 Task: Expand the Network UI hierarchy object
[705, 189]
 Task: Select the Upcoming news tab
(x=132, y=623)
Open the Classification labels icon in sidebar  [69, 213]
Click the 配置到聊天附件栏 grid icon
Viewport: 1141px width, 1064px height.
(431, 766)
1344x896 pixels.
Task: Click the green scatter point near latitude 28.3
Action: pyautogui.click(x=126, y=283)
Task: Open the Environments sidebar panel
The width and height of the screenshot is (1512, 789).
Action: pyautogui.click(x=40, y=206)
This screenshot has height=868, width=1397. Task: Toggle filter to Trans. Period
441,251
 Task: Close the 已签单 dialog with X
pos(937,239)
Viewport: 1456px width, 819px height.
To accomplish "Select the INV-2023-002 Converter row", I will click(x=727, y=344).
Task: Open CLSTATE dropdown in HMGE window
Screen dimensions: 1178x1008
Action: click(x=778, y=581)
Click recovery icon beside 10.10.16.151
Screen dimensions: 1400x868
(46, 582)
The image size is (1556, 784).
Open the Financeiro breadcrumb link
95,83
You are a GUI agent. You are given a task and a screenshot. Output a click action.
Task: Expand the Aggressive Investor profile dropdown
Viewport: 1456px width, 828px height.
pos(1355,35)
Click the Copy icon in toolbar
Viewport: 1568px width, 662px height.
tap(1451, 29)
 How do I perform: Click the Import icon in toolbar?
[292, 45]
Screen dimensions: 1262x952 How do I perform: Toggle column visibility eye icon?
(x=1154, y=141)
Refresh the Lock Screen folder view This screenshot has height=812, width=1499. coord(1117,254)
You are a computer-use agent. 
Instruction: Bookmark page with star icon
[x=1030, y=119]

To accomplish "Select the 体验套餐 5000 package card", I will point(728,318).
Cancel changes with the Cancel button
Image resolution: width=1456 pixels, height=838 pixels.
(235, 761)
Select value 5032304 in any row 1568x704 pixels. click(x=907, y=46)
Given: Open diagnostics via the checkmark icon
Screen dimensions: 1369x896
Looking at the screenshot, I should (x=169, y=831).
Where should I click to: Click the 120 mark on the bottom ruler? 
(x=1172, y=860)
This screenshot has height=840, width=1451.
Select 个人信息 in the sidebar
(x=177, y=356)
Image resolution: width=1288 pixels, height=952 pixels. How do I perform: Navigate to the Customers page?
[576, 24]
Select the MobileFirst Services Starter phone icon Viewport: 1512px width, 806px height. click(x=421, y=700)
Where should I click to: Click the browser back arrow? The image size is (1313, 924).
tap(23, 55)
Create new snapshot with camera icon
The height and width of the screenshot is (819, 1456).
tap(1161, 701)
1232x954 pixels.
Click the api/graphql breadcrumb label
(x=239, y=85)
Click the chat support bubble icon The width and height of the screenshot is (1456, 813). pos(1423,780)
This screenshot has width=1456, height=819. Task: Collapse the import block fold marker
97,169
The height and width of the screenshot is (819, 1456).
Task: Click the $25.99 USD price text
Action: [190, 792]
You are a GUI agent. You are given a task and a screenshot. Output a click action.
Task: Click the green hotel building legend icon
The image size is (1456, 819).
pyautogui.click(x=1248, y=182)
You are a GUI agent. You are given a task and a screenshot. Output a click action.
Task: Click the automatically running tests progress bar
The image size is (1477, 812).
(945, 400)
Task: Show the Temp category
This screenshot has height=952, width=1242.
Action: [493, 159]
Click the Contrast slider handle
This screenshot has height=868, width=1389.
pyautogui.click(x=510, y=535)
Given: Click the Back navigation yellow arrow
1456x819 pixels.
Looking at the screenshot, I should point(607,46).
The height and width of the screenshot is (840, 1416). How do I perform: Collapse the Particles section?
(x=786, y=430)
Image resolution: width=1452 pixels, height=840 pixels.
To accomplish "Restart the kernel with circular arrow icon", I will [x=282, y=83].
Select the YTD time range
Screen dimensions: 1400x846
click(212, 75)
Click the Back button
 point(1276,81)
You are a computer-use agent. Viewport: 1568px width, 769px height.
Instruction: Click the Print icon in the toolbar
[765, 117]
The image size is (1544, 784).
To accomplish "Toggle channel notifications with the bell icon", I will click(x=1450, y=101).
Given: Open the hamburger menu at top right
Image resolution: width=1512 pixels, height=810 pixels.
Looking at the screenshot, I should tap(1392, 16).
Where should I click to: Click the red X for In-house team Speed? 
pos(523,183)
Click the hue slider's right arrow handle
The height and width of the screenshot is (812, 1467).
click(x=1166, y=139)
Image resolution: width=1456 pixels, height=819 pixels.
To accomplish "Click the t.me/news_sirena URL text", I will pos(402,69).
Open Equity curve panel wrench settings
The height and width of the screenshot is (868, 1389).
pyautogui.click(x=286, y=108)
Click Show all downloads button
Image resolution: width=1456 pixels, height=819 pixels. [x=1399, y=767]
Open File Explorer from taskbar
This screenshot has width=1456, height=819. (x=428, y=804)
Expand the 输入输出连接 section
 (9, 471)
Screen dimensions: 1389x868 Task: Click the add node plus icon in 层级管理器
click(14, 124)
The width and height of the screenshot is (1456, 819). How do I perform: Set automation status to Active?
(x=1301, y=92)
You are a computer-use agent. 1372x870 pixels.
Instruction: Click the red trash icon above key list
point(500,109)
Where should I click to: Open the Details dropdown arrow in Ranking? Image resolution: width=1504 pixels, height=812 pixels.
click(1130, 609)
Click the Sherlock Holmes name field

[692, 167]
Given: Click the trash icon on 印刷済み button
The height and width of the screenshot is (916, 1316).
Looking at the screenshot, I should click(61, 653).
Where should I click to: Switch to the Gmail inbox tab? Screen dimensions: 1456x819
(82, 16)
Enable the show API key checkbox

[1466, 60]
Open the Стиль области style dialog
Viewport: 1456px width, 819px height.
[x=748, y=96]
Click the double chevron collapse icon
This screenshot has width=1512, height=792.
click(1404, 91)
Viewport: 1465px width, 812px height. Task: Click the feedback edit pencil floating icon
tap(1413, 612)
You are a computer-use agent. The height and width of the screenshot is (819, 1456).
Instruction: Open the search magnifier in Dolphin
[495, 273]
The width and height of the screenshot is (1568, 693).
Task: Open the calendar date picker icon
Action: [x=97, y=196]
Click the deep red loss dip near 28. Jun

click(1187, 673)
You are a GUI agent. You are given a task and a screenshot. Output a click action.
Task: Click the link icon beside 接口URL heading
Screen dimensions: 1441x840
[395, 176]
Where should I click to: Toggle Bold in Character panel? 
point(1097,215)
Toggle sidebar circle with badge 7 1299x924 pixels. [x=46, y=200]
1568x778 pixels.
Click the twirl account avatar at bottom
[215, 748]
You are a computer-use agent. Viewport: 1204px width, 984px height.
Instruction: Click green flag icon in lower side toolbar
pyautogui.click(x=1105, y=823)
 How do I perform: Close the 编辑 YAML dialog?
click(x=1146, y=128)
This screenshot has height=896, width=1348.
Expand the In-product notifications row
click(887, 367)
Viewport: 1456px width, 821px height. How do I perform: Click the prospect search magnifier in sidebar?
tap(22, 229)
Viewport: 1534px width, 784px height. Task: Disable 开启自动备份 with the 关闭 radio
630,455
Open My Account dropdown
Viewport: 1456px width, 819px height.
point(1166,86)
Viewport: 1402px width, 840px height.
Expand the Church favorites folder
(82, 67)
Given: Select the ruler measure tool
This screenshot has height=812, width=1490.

· · ·

§ **Exercise directions**:
The response should consist of every record above, reproduced exactly.

§ **Written reply**:
 Task: Expand the Network UI hierarchy object
[705, 189]
 Task: Select the Upcoming news tab
(x=132, y=623)
Open the Classification labels icon in sidebar  [69, 213]
Click the 配置到聊天附件栏 grid icon
Viewport: 1141px width, 1064px height.
(431, 766)
1344x896 pixels.
Task: Click the green scatter point near latitude 28.3
Action: pyautogui.click(x=126, y=283)
Task: Open the Environments sidebar panel
The width and height of the screenshot is (1512, 789).
Action: pyautogui.click(x=40, y=206)
This screenshot has height=868, width=1397. Task: Toggle filter to Trans. Period
441,251
 Task: Close the 已签单 dialog with X
pos(937,239)
Viewport: 1456px width, 819px height.
To accomplish "Select the INV-2023-002 Converter row", I will click(x=727, y=344).
Task: Open CLSTATE dropdown in HMGE window
Screen dimensions: 1178x1008
Action: click(x=778, y=581)
Click recovery icon beside 10.10.16.151
Screen dimensions: 1400x868
(46, 582)
The image size is (1556, 784).
Open the Financeiro breadcrumb link
95,83
You are a GUI agent. You are given a task and a screenshot. Output a click action.
Task: Expand the Aggressive Investor profile dropdown
Viewport: 1456px width, 828px height.
pos(1355,35)
Click the Copy icon in toolbar
Viewport: 1568px width, 662px height.
tap(1451, 29)
 How do I perform: Click the Import icon in toolbar?
[292, 45]
Screen dimensions: 1262x952 How do I perform: Toggle column visibility eye icon?
(x=1154, y=141)
Refresh the Lock Screen folder view This screenshot has height=812, width=1499. coord(1117,254)
You are a computer-use agent. 
Instruction: Bookmark page with star icon
[x=1030, y=119]

To accomplish "Select the 体验套餐 5000 package card", I will point(728,318).
Cancel changes with the Cancel button
Image resolution: width=1456 pixels, height=838 pixels.
(235, 761)
Select value 5032304 in any row 1568x704 pixels. click(x=907, y=46)
Given: Open diagnostics via the checkmark icon
Screen dimensions: 1369x896
Looking at the screenshot, I should (x=169, y=831).
Where should I click to: Click the 120 mark on the bottom ruler? 
(x=1172, y=860)
This screenshot has height=840, width=1451.
Select 个人信息 in the sidebar
(x=177, y=356)
Image resolution: width=1288 pixels, height=952 pixels. How do I perform: Navigate to the Customers page?
[576, 24]
Select the MobileFirst Services Starter phone icon Viewport: 1512px width, 806px height. click(x=421, y=700)
Where should I click to: Click the browser back arrow? The image size is (1313, 924).
tap(23, 55)
Create new snapshot with camera icon
The height and width of the screenshot is (819, 1456).
tap(1161, 701)
1232x954 pixels.
Click the api/graphql breadcrumb label
(x=239, y=85)
Click the chat support bubble icon The width and height of the screenshot is (1456, 813). pos(1423,780)
This screenshot has width=1456, height=819. Task: Collapse the import block fold marker
97,169
The height and width of the screenshot is (819, 1456).
Task: Click the $25.99 USD price text
Action: [190, 792]
You are a GUI agent. You are given a task and a screenshot. Output a click action.
Task: Click the green hotel building legend icon
The image size is (1456, 819).
pyautogui.click(x=1248, y=182)
You are a GUI agent. You are given a task and a screenshot. Output a click action.
Task: Click the automatically running tests progress bar
The image size is (1477, 812).
(945, 400)
Task: Show the Temp category
This screenshot has height=952, width=1242.
Action: [493, 159]
Click the Contrast slider handle
This screenshot has height=868, width=1389.
pyautogui.click(x=510, y=535)
Given: Click the Back navigation yellow arrow
1456x819 pixels.
Looking at the screenshot, I should point(607,46).
The height and width of the screenshot is (840, 1416). How do I perform: Collapse the Particles section?
(x=786, y=430)
Image resolution: width=1452 pixels, height=840 pixels.
To accomplish "Restart the kernel with circular arrow icon", I will [x=282, y=83].
Select the YTD time range
Screen dimensions: 1400x846
click(212, 75)
Click the Back button
 point(1276,81)
You are a computer-use agent. Viewport: 1568px width, 769px height.
Instruction: Click the Print icon in the toolbar
[765, 117]
The image size is (1544, 784).
To accomplish "Toggle channel notifications with the bell icon", I will click(x=1450, y=101).
Given: Open the hamburger menu at top right
Image resolution: width=1512 pixels, height=810 pixels.
Looking at the screenshot, I should tap(1392, 16).
Where should I click to: Click the red X for In-house team Speed? 
pos(523,183)
Click the hue slider's right arrow handle
The height and width of the screenshot is (812, 1467).
click(x=1166, y=139)
Image resolution: width=1456 pixels, height=819 pixels.
To accomplish "Click the t.me/news_sirena URL text", I will pos(402,69).
Open Equity curve panel wrench settings
The height and width of the screenshot is (868, 1389).
pyautogui.click(x=286, y=108)
Click Show all downloads button
Image resolution: width=1456 pixels, height=819 pixels. [x=1399, y=767]
Open File Explorer from taskbar
This screenshot has width=1456, height=819. (x=428, y=804)
Expand the 输入输出连接 section
 (9, 471)
Screen dimensions: 1389x868 Task: Click the add node plus icon in 层级管理器
click(14, 124)
The width and height of the screenshot is (1456, 819). How do I perform: Set automation status to Active?
(x=1301, y=92)
You are a computer-use agent. 1372x870 pixels.
Instruction: Click the red trash icon above key list
point(500,109)
Where should I click to: Open the Details dropdown arrow in Ranking? Image resolution: width=1504 pixels, height=812 pixels.
click(1130, 609)
Click the Sherlock Holmes name field

[692, 167]
Given: Click the trash icon on 印刷済み button
The height and width of the screenshot is (916, 1316).
Looking at the screenshot, I should click(61, 653).
Where should I click to: Switch to the Gmail inbox tab? Screen dimensions: 1456x819
(82, 16)
Enable the show API key checkbox

[1466, 60]
Open the Стиль области style dialog
Viewport: 1456px width, 819px height.
[x=748, y=96]
Click the double chevron collapse icon
This screenshot has width=1512, height=792.
click(1404, 91)
Viewport: 1465px width, 812px height. Task: Click the feedback edit pencil floating icon
tap(1413, 612)
You are a computer-use agent. The height and width of the screenshot is (819, 1456).
Instruction: Open the search magnifier in Dolphin
[495, 273]
The width and height of the screenshot is (1568, 693).
Task: Open the calendar date picker icon
Action: [x=97, y=196]
Click the deep red loss dip near 28. Jun

click(1187, 673)
You are a GUI agent. You are given a task and a screenshot. Output a click action.
Task: Click the link icon beside 接口URL heading
Screen dimensions: 1441x840
[395, 176]
Where should I click to: Toggle Bold in Character panel? 
point(1097,215)
Toggle sidebar circle with badge 7 1299x924 pixels. [x=46, y=200]
1568x778 pixels.
Click the twirl account avatar at bottom
[215, 748]
You are a computer-use agent. Viewport: 1204px width, 984px height.
Instruction: Click green flag icon in lower side toolbar
pyautogui.click(x=1105, y=823)
 How do I perform: Close the 编辑 YAML dialog?
click(x=1146, y=128)
This screenshot has height=896, width=1348.
Expand the In-product notifications row
click(887, 367)
Viewport: 1456px width, 821px height. How do I perform: Click the prospect search magnifier in sidebar?
tap(22, 229)
Viewport: 1534px width, 784px height. Task: Disable 开启自动备份 with the 关闭 radio
630,455
Open My Account dropdown
Viewport: 1456px width, 819px height.
point(1166,86)
Viewport: 1402px width, 840px height.
Expand the Church favorites folder
(82, 67)
Given: Select the ruler measure tool
This screenshot has height=812, width=1490.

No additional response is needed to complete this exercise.